Phishing e-mails are specifically created to imitate legitimate e-mails, often copying actual corporate communication. Billions of phishing e-mails are sent out every month and can lead to identity theft, security breaches, and financial loss and liability. The average successful fraud nets $1,400, and the latest research estimates that phishing caused more than $44 billion in damages worldwide in 2004.

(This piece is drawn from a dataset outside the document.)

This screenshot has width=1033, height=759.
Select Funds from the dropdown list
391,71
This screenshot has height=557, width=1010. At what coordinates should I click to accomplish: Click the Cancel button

The New Target: Businesses
Flush with the success of defrauding consumers, fraudsters now are turning their sights on businesses. Leveraging social engineering to evade corporate security systems, fraudsters gain network access and steal confidential corporate data and financial assets. With the unwitting cooperation of an employee, every network defense is useless, including firewalls, IDS/IPS, and secure identification cards.
Phishing Is Not Spam
Because phishing e-mails are designed to look like legitimate business correspondence, they consistently elude spam filters. Phishing requires specific analysis, identification, and handling. And e-mail policies alone cannot be used to protect the organization. Here are the primary differences between spam and phishing e-mail:
How does it arrive?
- Spam: Sneaks in the back door
- Phishing: Walks in the front door
How does it make its offer?
- Spam: Looks bad, seems far-fetched
Phishing: Looks plausible, seems credible
What is it trying to do?
- Spam: Tries to sell you something
- Phishing: Tries to steal something from you
A Unique Solution for a Unique Threat
The only solution that uniquely identifies e-mail phishing, SonicWALL not only captures phishing, but provides complete protection through SonicWALL Cognite™, a revolutionary evidence evaluation system that includes fraudulent e-mail header, content, and contact point analysis. The three points of SonicWALL Anti-Phishing are:
Headers
SonicWALL Anti-Phishing protection includes header analysis with Sender ID and SonicWALL Reputation™ evaluation, which uses SonicWALL’s leading reputation database of over 20 million contact points to validate the quality of the e-mail message and sender. SonicWALL Anti-Phishing header review also includes cross-reference with SonicWALL’s proprietary, real-time black list of known senders of phishing e-mail. Key to the success of SonicWALL header analysis is the support of SonicWALL SMART Network™, which is a real-time network of over one million global users whose responses enable SonicWALL to determine how to quickly identify phishing e-mails.
Content
Leveraging SonicWALL’s expertise and success with Adversarial Bayesian™ for anti-spam, SonicWALL Anti-Phishing incorporates Bayesian Fraud™ into its content analysis. Developed from an extensive database of phishing and fraud samples collected from the SonicWALL SMART Network and vetted by SonicWALL Research, Bayesian Fraud content analysis differentiates and isolates phishing fraud from spam during the filtering process.
Contact Points
Spearheaded by SonicWALL Research, SonicWALL is the industry leader in contact point analysis. SonicWALL Anti-Phishing offers three levels of contact point review:
Browser Exploit Detection
SonicWALL analyzes e-mails for items such as obfuscated URLs, port-number inconsistencies, redirections, and encoding that exploit vulnerabilities in browsers and operating systems.
Social Engineering Trick Checks
Techniques, such as Divergence Detection™, which examines the difference between the appearance of a link and the actual result of acting on that link, are used by SonicWALL to search for tricks common in phishing fraud e-mails, but not in legitimate ones.
Real-Time Phishing List™
SonicWALL cross-checks all contact points against its Real-Time Phishing List™, the industry's most extensive list of known phishing links.